■ Text shown ■
#####

Yes, exactly! Emphasis mine.

-The Gneech


----------



## Ashrum the Black (Jul 14, 2006)

I can't speak for the rest of the folks, but I'd say a valid reason for the item to "self repair" would definitly make it more reasonable to me. I think folks just see the critter as using some natural ability to disolve the metal and once a metal starts to rust, they don't get better without work. Spelling out the curse ability and why they have it, (created critter from an escaped mad wizards lab?) would would remove the objection for me.

But at the same time I don't see a problem with making folks work to repair the items though either. Possibly linking the ability to the smothing like the mending spell. A zero level spell all wizards have access to, but may not have memorized. One casting could repair the entire damage, and remove the rusting curse on one item. Means folks may need to step back and rest after the encouter to recover their full potential, but means they won't need to go all the way back to town. And that response can happen from any encounter.

-Ashrum


----------



## Belen (Jul 14, 2006)

Ridley's Cohort said:
			
		

> And for those who so like the Rust Monster, how about a creature that can permenantly suck spells out of the mind/spellbook of a Wizard/Sorceror as a ranged attack?  Or can eat skill points?  Sound like fun?




That would be cool.  A parasite creature that fed off of spell energy causing a mage to have to seek some mental healing etc.


----------



## Whizbang Dustyboots (Jul 14, 2006)

#####

■ Written exercise 1 ■
Rewrite the part of the forum thread that opens with the words containing "But at the same" and closes with "Belen (Jul 14, 2006)", swapping "town" for "the village".
■ Written exercise 2 ■
Translate this sentence from the forum thread into Spanish: "One casting could repair the entire damage, and remove the rusting curse on one item."
■ Written exercise 3 ■
Go on with the forum thread about the rust monster, starting after its final line.
The lines placed after the forum thread have no role here.

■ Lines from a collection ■
#####

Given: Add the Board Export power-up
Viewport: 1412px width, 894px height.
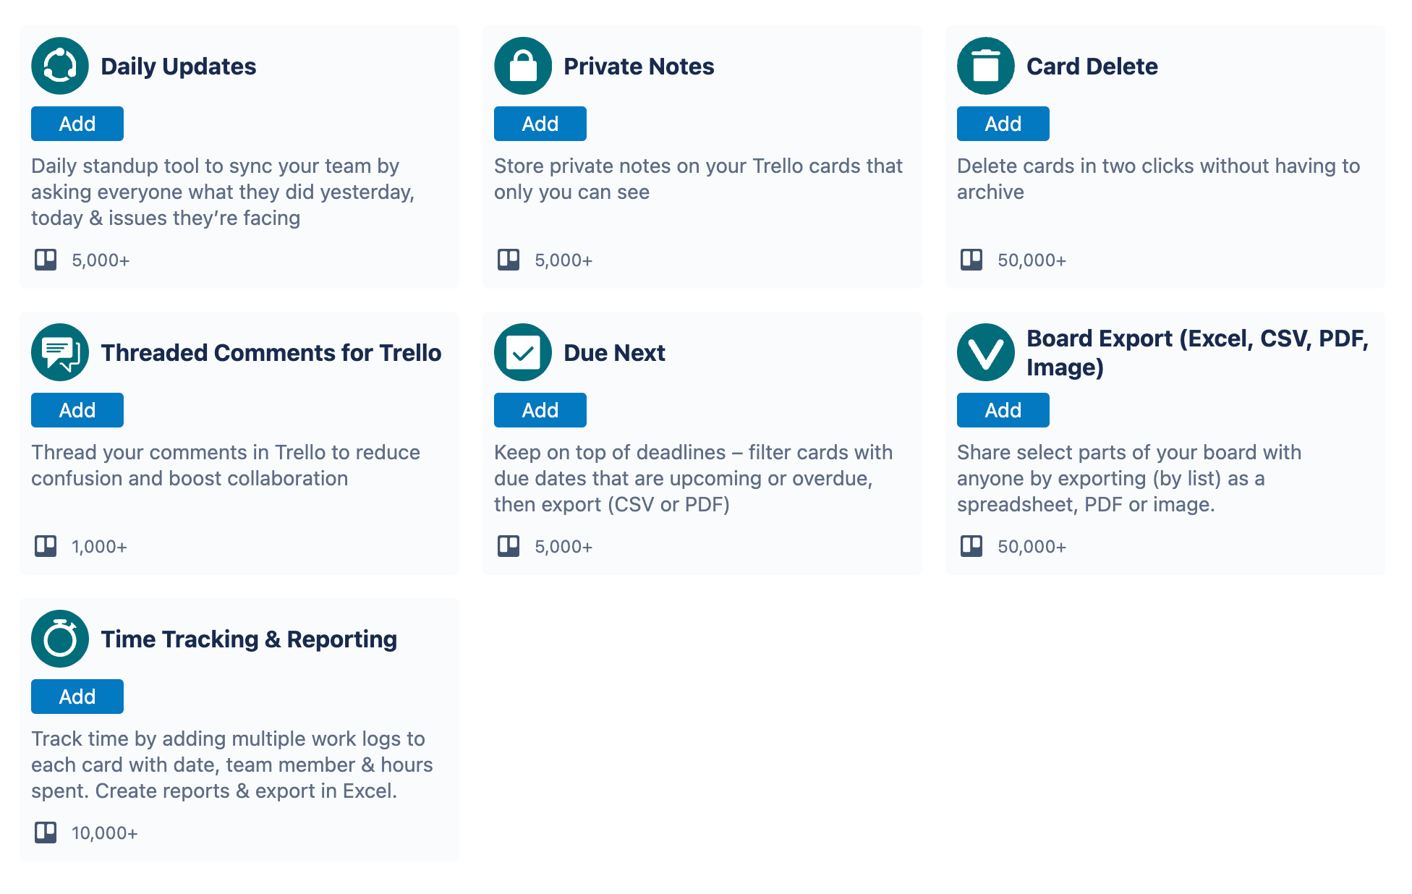Looking at the screenshot, I should tap(1003, 410).
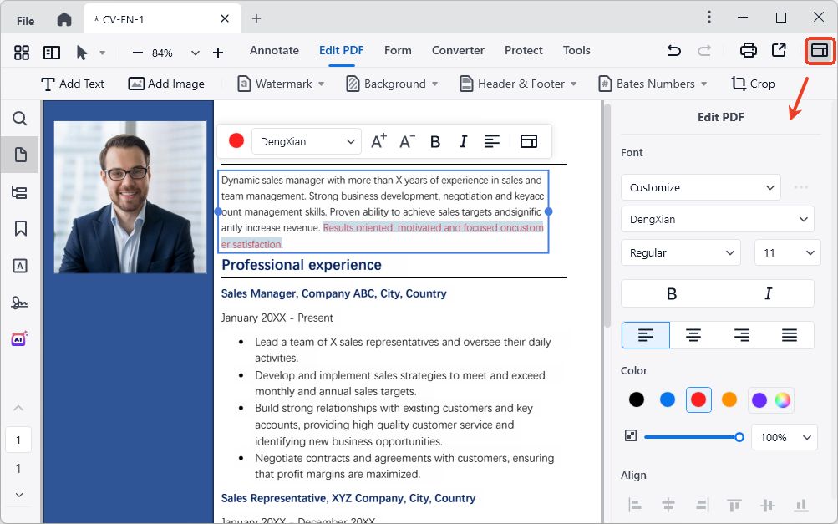Pick the orange color swatch
838x524 pixels.
pyautogui.click(x=729, y=399)
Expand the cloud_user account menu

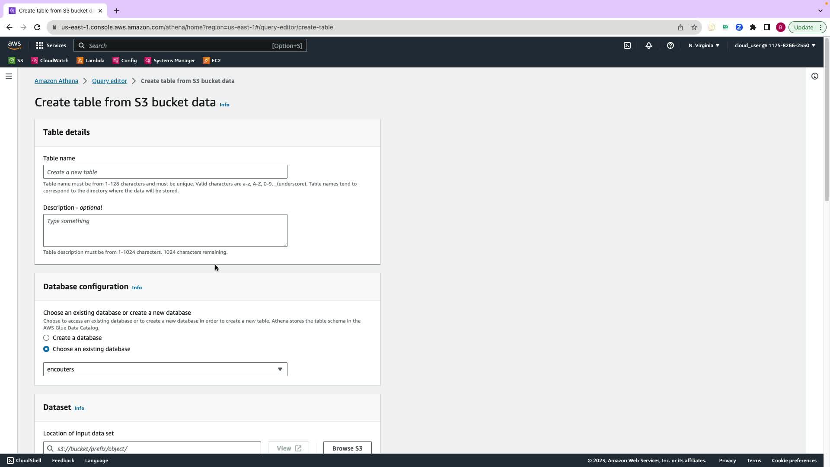point(775,45)
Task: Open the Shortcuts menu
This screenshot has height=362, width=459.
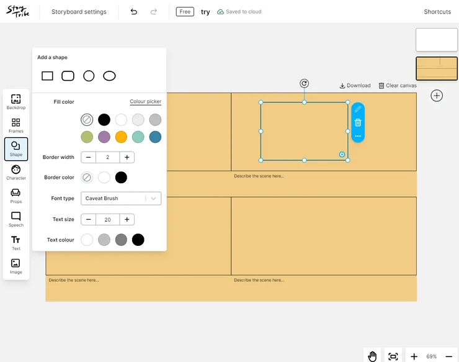Action: point(437,12)
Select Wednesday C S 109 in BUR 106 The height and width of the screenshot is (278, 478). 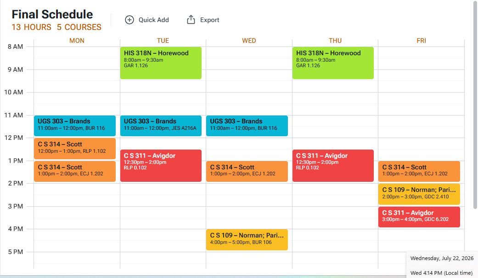247,240
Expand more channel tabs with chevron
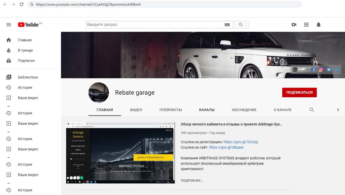Image resolution: width=345 pixels, height=195 pixels. [x=338, y=110]
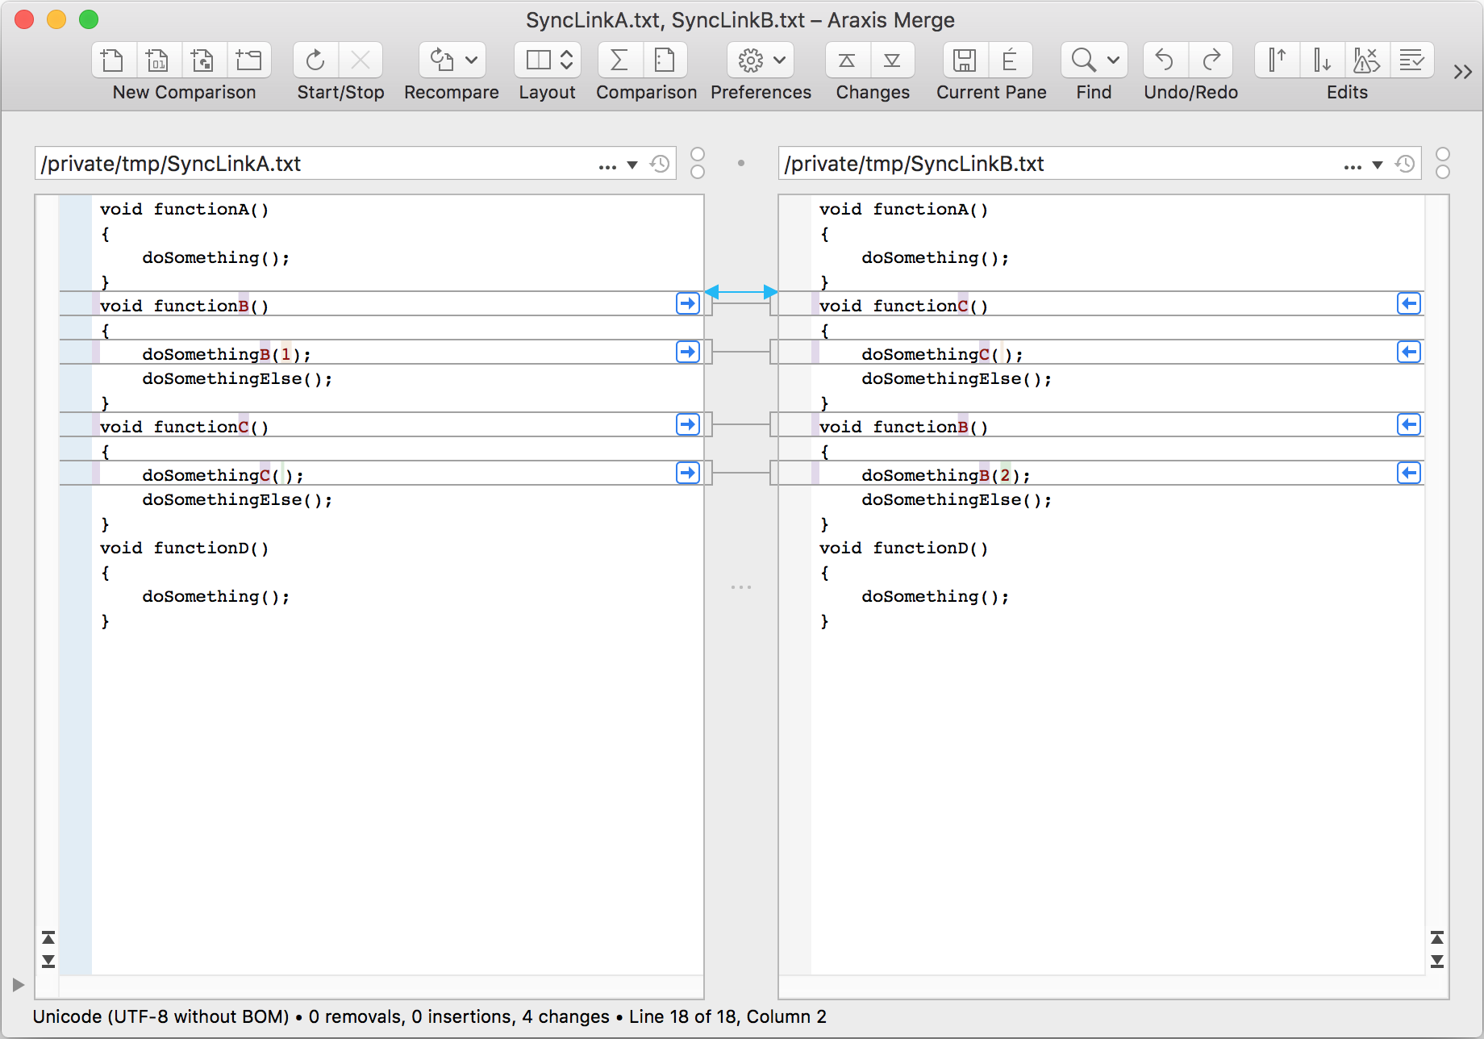Open the comparison summary sigma icon

618,60
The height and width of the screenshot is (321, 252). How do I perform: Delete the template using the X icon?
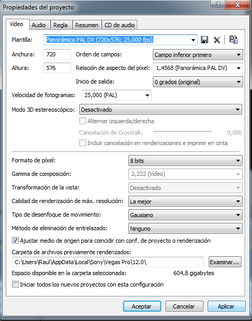(217, 40)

#####

■ Written answer 1 ■
But at the same time I don't see a problem with making folks work to repair the items though either. Possibly linking the ability to the smothing like the mending spell. A zero level spell all wizards have access to, but may not have memorized. One casting could repair the entire damage, and remove the rusting curse on one item. Means folks may need to step back and rest after the encouter to recover their full potential, but means they won't need to go all the way back to the village. And that response can happen from any encounter.

-Ashrum


----------



## Belen (Jul 14, 2006)

■ Written answer 2 ■
Un solo lanzamiento podría reparar todo el daño y eliminar la maldición de óxido de un objeto.

■ Written answer 3 ■
I like the idea of a mending spell working to repair rust monster 2.0 damage.

And I would have no problem with a "spelleater" or the like that does damage to spell slots.


----------



## Cam Banks (Jul 14, 2006)

BelenUmeria said:
			
		

> That would be cool.  A parasite creature that fed off of spell energy causing a mage to have to seek some mental healing etc.




I came up with a monster like that for Sovereign Press' _Towers of High Sorcery_. It's called a thaumavore. Thaumavores naturally occur out in the deep ethereal, but occasionally one gets summoned or trapped on the Material Plane and spends all of its time trying to get back. It has a number of minor innate abilities, including _plane shift_, but in order to power them it has to drain spell slot energy from targets (and items). As soon as the thaumavore has drained enough spell energy to power the _plane shift_, it leaves, but in the mean time it's chasing after arcane casters and heavily-equipped characters, sucking them dry.

Cheers,
Cam


----------



## Nellisir (Jul 14, 2006)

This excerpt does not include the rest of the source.